By Jen Mondejar
DAGUPAN
CITY – The sale of a prime hotel here involving the city government is now
mired in controversy as the winning bidder in the controversial sale of the
city-owned MC Adore Hotel here has asked the court to give it a “level playing
field” by allowing it to intervene in the declaratory relief case seeking the
annulment of a resolution that authorized the outgoing mayor to initiate the
sale of the once five-star hotel property.
Lawyer
Ferdinand Topacio, counsel of AMB ALC Holdings and Management Inc. headed by
former Philippine ambassador to Laos Antonio Cabangon Chua, said they asked the
Regional Trial Court Branch 40 on June 20 to become a party to the case.
Topacio said
AMB ALC was “directly affected” by the case as it is now the “registered owner”
of the MC Adore property “and therefore, more than anyone else, it enjoys not
only direct and unmistakable, but in fact superior rights” over it.

******

Instructions
(a) Answer these questions from the MC Adore Hotel article:
(i) Who is the lawyer representing AMB ALC Holdings and Management Inc.?
(ii) On what date did AMB ALC ask Regional Trial Court Branch 40 to become a party to the case?
(iii) What post did Antonio Cabangon Chua formerly hold?
(b) In the MC Adore Hotel article, why does AMB ALC say it should be allowed to intervene in the declaratory relief case?
Rely only on the MC Adore Hotel article for your responses.

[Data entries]
******

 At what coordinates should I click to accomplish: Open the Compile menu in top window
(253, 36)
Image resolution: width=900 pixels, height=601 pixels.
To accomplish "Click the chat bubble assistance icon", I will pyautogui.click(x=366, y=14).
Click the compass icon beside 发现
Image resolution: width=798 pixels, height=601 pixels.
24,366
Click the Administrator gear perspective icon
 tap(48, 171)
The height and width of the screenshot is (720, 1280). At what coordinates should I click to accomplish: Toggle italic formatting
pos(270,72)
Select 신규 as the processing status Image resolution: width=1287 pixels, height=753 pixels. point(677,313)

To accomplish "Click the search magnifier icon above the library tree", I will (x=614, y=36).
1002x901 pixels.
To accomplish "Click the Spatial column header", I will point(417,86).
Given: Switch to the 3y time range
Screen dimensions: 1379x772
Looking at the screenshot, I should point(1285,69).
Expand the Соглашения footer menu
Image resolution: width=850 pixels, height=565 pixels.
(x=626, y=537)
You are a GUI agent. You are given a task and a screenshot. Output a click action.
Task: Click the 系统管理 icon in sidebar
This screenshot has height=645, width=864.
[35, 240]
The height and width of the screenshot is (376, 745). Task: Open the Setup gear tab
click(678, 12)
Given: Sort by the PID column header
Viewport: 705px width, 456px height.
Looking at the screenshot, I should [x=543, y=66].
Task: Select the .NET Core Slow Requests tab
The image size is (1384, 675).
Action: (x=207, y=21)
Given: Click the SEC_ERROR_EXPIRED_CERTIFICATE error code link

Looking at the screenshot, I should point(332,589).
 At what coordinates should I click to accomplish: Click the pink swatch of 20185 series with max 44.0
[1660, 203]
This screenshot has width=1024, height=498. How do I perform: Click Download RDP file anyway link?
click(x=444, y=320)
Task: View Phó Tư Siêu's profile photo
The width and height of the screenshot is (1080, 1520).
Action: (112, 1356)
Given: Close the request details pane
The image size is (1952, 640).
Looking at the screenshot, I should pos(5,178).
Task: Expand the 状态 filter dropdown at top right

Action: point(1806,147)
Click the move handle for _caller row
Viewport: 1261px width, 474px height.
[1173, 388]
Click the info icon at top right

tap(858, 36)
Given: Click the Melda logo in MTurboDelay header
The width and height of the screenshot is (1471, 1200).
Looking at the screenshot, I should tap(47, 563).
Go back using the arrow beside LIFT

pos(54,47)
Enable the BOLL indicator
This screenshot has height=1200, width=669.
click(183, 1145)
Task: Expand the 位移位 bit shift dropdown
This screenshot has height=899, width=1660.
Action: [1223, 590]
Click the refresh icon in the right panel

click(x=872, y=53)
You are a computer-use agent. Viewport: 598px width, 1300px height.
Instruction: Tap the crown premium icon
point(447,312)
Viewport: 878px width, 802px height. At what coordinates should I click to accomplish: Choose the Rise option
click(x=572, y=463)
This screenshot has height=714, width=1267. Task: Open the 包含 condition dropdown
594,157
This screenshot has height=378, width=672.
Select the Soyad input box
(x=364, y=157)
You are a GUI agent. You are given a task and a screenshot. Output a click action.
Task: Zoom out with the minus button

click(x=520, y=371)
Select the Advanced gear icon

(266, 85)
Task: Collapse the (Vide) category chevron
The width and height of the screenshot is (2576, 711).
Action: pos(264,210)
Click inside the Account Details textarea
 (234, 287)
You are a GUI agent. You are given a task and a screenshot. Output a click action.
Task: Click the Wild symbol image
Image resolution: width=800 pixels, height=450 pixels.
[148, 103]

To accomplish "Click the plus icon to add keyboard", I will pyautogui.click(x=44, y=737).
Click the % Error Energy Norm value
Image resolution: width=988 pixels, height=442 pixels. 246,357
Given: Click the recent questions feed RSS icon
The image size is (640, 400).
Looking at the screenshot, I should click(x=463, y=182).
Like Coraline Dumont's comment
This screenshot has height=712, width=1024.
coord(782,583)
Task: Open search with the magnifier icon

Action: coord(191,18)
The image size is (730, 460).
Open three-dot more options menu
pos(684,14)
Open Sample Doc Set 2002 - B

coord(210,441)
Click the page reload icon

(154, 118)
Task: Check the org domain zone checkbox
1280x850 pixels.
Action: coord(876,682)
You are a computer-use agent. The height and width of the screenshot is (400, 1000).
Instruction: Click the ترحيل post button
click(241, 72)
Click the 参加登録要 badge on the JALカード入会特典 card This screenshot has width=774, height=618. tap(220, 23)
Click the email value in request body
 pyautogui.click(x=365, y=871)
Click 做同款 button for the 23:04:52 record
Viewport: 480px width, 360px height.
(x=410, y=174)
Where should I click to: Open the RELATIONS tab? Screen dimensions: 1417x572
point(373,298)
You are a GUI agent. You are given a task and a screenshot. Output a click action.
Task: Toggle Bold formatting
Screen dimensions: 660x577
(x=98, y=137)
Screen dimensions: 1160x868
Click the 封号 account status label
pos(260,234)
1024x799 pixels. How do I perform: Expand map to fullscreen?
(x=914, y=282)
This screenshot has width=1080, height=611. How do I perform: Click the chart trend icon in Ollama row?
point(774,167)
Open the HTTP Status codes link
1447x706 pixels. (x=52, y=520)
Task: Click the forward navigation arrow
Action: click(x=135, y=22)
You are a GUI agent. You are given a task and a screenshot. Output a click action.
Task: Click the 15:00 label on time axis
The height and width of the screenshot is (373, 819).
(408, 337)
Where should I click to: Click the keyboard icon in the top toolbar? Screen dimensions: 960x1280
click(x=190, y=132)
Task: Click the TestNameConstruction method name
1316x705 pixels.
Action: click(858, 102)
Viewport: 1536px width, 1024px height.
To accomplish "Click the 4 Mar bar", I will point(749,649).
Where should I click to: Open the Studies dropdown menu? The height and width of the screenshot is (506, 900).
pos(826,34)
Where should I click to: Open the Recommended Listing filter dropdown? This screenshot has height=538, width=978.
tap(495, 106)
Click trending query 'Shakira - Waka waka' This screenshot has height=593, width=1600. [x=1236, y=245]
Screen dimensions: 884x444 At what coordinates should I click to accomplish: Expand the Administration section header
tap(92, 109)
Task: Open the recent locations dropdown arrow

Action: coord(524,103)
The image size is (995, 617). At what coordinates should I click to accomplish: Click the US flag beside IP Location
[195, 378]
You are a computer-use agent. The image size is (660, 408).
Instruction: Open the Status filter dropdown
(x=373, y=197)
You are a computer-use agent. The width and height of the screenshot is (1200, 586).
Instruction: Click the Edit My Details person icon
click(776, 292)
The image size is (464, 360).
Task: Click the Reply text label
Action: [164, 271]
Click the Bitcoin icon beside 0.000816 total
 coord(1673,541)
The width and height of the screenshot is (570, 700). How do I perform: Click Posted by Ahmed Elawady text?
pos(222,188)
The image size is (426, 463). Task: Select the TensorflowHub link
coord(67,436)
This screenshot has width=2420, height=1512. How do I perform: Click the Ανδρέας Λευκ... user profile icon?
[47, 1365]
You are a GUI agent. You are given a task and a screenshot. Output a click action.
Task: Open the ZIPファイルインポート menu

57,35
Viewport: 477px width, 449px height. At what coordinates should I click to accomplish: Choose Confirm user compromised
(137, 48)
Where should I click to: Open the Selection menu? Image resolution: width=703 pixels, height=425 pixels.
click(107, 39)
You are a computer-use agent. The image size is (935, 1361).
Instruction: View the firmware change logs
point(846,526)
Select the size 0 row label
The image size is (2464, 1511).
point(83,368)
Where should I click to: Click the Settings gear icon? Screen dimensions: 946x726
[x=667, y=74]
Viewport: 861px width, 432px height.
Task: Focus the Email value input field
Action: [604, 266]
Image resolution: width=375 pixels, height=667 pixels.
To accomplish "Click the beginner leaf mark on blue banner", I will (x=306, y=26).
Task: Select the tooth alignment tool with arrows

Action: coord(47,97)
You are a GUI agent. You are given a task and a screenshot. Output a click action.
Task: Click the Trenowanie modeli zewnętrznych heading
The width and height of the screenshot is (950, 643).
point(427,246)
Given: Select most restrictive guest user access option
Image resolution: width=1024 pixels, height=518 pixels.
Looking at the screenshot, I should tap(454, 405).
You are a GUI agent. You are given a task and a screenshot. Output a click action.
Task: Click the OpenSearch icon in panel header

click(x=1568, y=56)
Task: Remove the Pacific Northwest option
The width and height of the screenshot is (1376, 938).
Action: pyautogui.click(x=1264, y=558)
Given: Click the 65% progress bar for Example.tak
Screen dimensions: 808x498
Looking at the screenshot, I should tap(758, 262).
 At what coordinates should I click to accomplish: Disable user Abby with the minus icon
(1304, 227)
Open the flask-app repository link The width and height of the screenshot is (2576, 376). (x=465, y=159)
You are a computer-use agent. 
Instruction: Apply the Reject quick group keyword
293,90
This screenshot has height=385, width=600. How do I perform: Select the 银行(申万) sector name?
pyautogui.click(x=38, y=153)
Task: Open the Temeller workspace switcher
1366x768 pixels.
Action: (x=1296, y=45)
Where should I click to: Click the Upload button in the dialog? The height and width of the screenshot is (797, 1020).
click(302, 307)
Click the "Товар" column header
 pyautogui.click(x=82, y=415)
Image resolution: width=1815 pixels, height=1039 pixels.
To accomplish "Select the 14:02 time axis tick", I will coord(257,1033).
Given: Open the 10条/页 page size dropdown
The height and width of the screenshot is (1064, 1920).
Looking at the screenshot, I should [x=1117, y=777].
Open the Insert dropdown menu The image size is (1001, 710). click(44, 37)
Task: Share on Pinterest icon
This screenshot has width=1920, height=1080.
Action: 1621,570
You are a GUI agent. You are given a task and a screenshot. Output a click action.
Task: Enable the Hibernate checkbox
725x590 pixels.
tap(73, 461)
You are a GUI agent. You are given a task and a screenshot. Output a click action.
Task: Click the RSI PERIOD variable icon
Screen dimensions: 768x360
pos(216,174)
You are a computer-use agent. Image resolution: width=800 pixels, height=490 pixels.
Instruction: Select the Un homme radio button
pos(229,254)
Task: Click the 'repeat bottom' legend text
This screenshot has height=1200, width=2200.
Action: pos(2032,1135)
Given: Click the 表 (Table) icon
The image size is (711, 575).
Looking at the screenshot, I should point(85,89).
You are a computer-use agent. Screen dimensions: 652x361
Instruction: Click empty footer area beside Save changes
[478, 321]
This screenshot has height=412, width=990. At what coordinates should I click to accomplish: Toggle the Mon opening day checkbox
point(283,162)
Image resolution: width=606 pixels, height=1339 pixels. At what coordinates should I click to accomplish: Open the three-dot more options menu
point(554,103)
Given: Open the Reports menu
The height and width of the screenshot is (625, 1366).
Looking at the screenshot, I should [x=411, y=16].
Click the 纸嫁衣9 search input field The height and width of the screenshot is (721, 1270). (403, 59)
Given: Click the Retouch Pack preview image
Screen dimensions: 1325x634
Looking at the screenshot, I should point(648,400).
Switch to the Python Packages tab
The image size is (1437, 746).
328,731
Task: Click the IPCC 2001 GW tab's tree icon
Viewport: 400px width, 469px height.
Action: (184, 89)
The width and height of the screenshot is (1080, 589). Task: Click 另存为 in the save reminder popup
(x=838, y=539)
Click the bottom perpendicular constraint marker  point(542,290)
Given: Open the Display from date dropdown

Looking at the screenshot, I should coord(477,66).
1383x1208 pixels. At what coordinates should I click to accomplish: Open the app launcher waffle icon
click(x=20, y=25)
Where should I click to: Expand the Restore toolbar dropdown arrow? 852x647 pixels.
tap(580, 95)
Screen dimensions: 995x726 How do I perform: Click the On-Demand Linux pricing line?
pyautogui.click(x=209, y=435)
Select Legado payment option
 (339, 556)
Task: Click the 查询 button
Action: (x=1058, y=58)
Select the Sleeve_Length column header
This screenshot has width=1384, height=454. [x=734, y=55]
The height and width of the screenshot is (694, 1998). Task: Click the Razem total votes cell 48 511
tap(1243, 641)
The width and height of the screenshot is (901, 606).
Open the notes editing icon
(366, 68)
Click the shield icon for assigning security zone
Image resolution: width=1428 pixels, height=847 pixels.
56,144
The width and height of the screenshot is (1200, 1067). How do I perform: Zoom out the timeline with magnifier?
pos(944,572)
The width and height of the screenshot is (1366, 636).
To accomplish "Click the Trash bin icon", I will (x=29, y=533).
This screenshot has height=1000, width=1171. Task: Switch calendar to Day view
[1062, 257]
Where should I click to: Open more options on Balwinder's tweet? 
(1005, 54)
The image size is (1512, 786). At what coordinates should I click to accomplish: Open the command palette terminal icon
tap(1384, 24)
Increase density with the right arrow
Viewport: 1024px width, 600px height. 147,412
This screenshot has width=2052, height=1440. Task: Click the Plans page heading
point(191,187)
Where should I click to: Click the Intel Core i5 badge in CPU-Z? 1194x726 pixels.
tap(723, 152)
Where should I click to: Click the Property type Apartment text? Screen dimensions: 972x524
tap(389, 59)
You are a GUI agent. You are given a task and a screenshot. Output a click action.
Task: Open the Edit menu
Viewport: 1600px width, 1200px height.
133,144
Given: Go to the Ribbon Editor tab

******

Answers for the tasks
(a)
(i) Ferdinand Topacio
(ii) June 20
(iii) Philippine ambassador to Laos

(b) AMB ALC says it is "directly affected" by the case because it is now the "registered owner" of the MC Adore property. For that reason, it claims to have direct and "superior rights" over the property, more than anyone else.